:: Entries shown ::
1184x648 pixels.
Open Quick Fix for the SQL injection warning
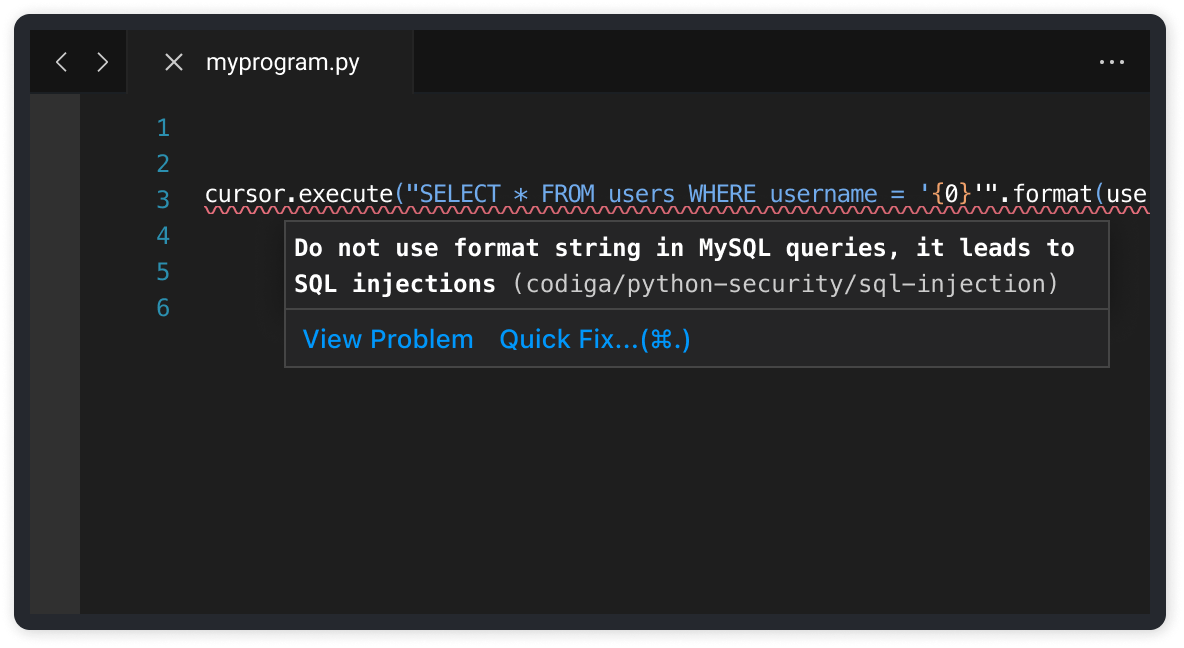click(x=595, y=339)
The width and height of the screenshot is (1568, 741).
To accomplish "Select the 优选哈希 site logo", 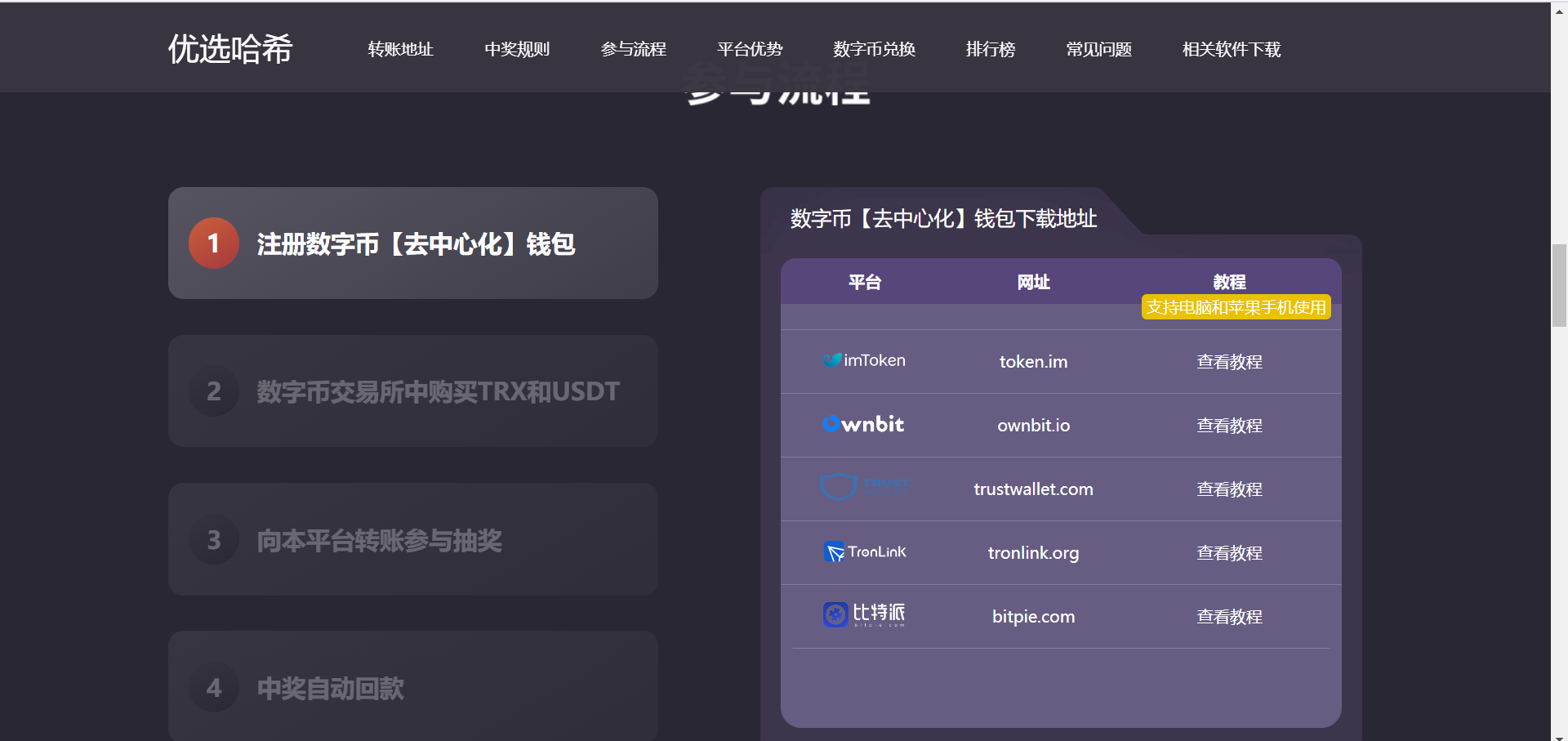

:: Exercise directions ::
Write out the material above as a JSON list of strings, one string per line, skipping blank lines. Leave the pictures out of the answer.

:: Task answer ::
[
  "1184x648 pixels.",
  "Open Quick Fix for the SQL injection warning",
  "click(x=595, y=339)",
  "The width and height of the screenshot is (1568, 741).",
  "To accomplish \"Select the 优选哈希 site logo\", "
]